[Records drawn from a dataset]
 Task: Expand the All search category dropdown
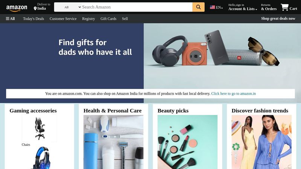[68, 7]
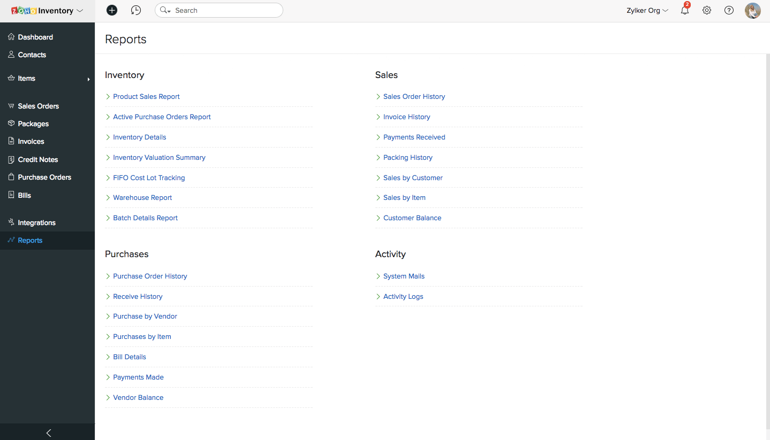This screenshot has width=770, height=440.
Task: View the FIFO Cost Lot Tracking report
Action: 149,177
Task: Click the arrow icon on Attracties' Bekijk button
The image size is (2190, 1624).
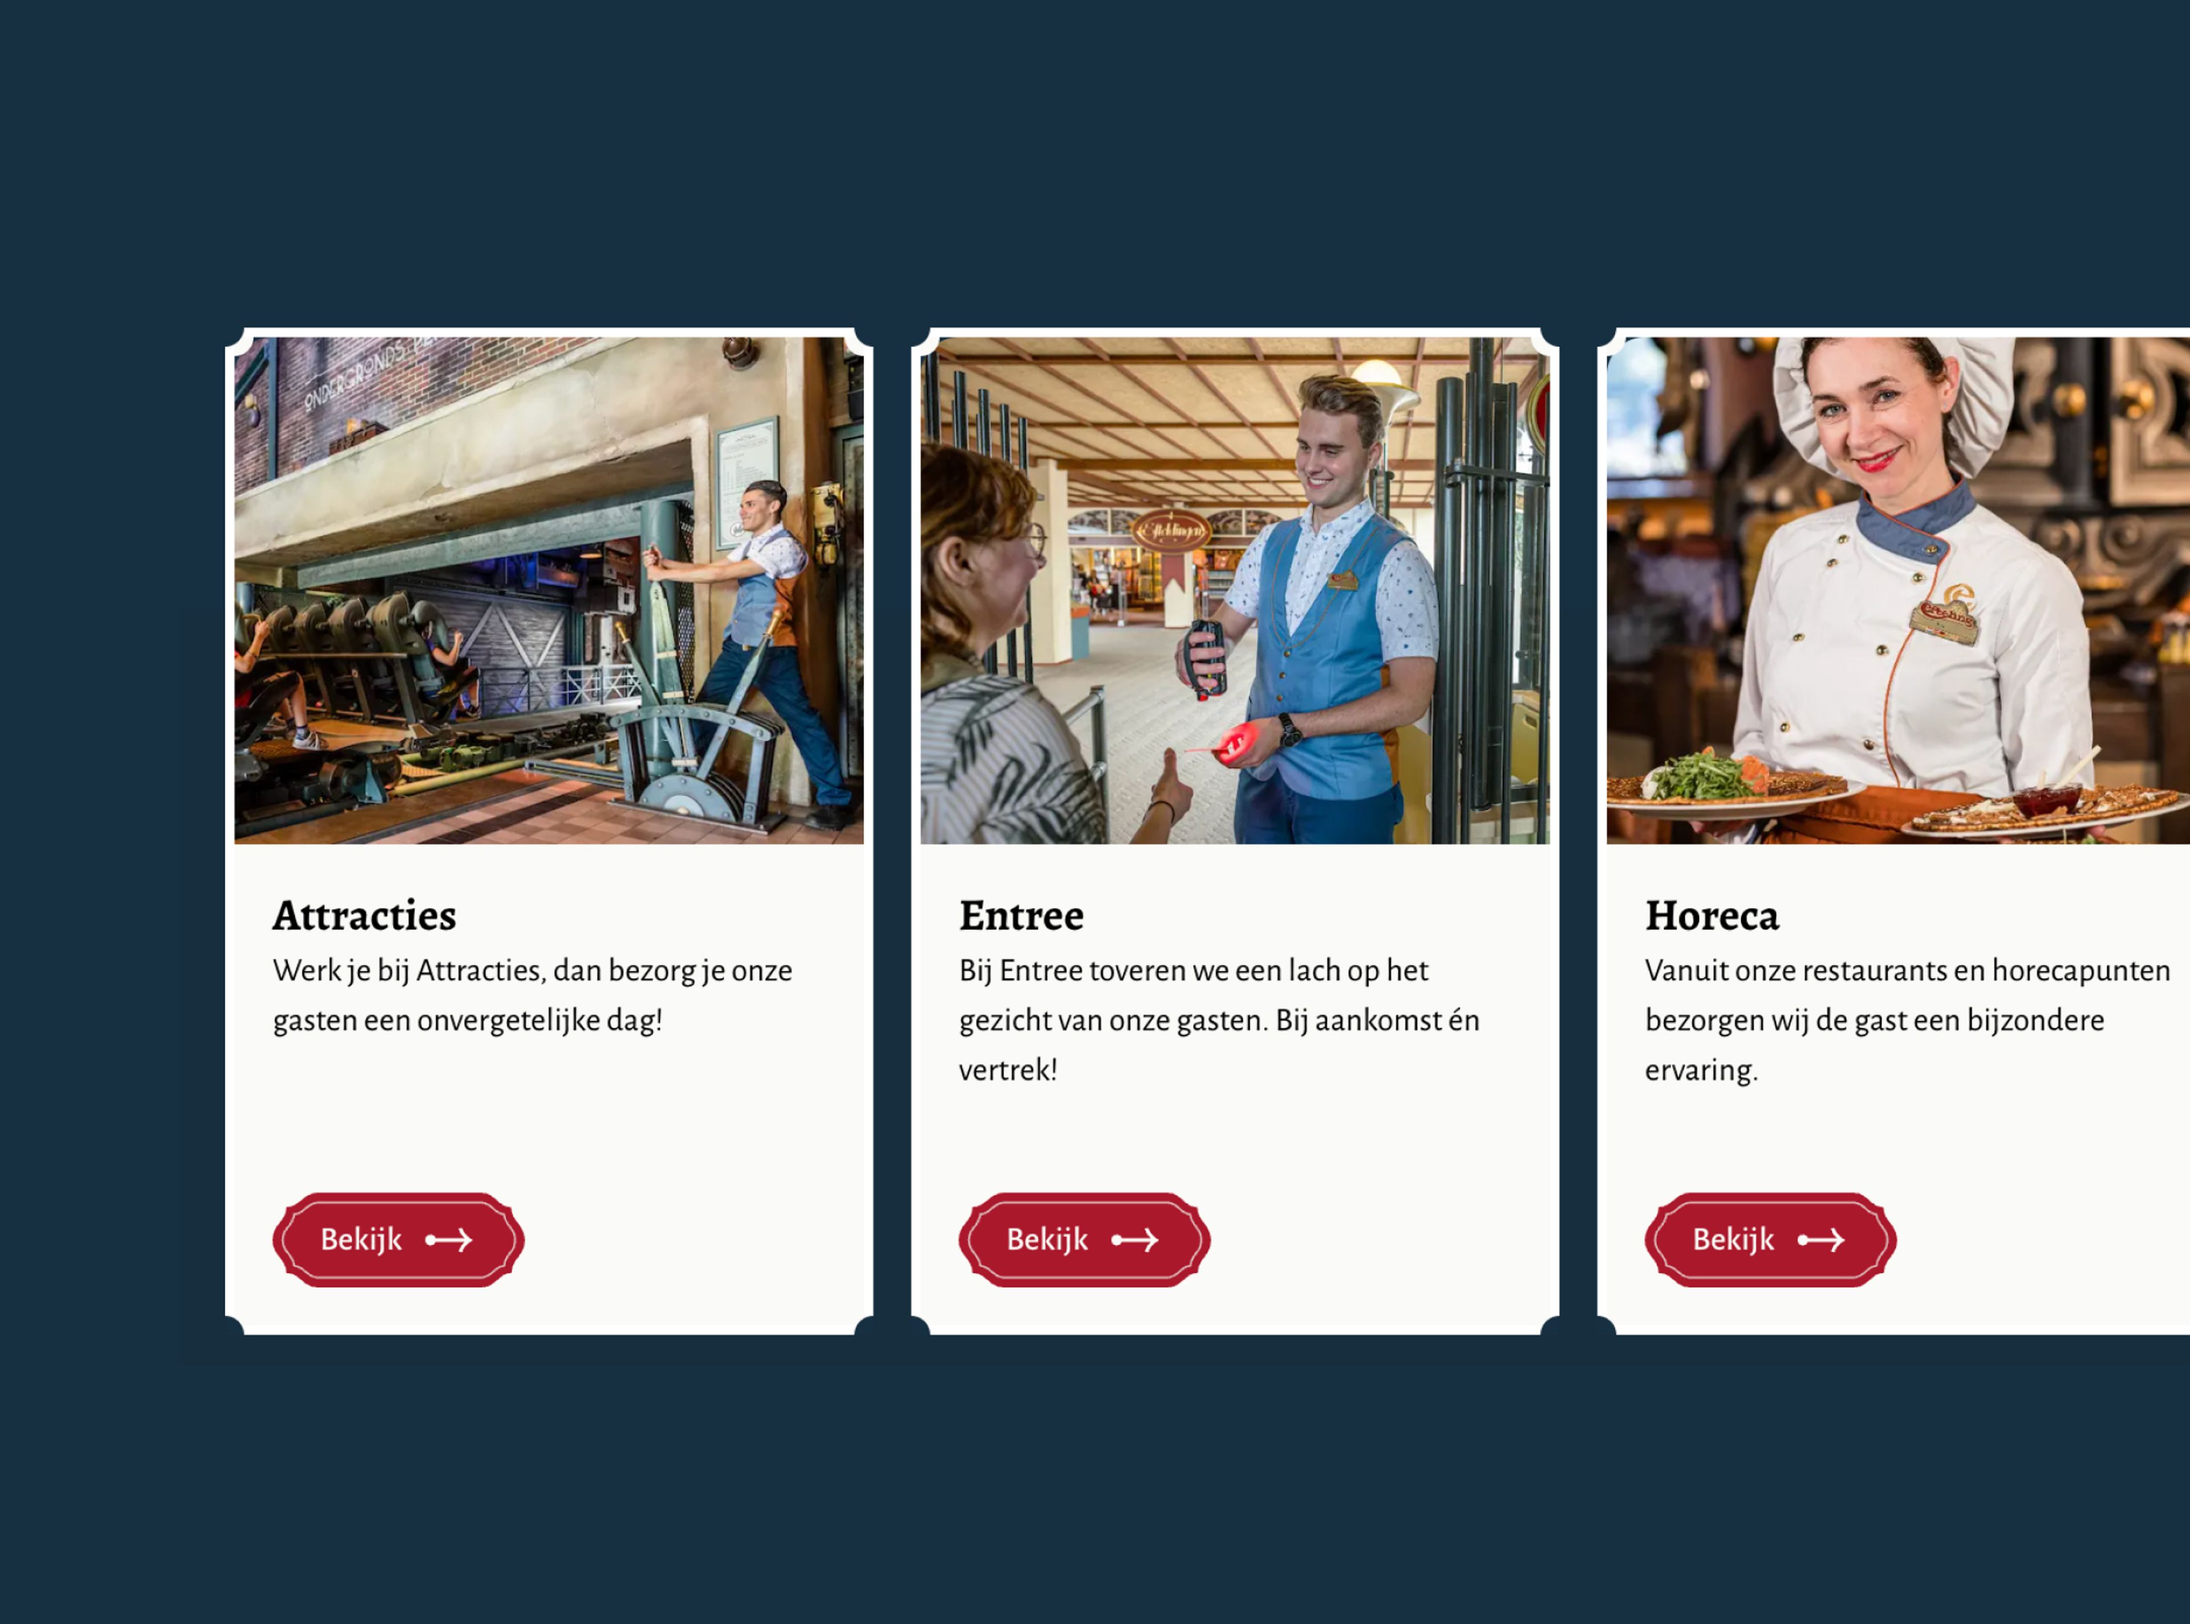Action: 448,1241
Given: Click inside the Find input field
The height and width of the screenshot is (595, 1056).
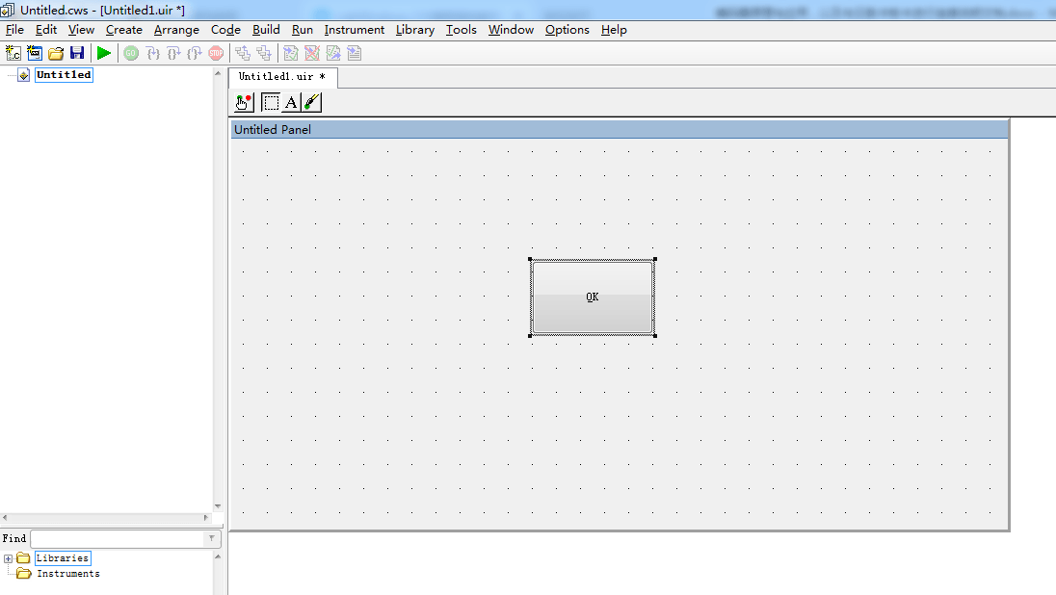Looking at the screenshot, I should click(116, 539).
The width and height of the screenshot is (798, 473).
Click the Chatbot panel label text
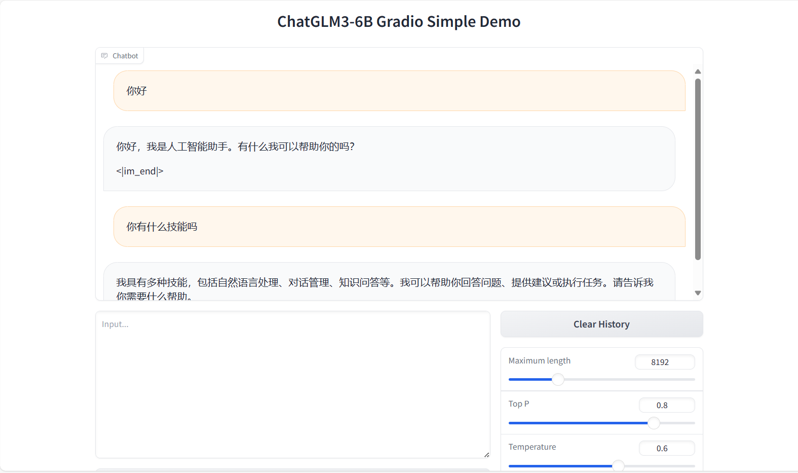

#### WHAT IS REQUIRED:
Give the records a second time exactly, keeping the images out.

#### ANSWER TO THE EXERCISE:
 Task: Expand the All search category dropdown
[68, 7]
This screenshot has width=770, height=440.
Task: View the FIFO Cost Lot Tracking report
Action: 149,177
Task: Click the arrow icon on Attracties' Bekijk button
The image size is (2190, 1624).
Action: 448,1241
Given: Click inside the Find input field
The height and width of the screenshot is (595, 1056).
Looking at the screenshot, I should click(116, 539).
The width and height of the screenshot is (798, 473).
Click the Chatbot panel label text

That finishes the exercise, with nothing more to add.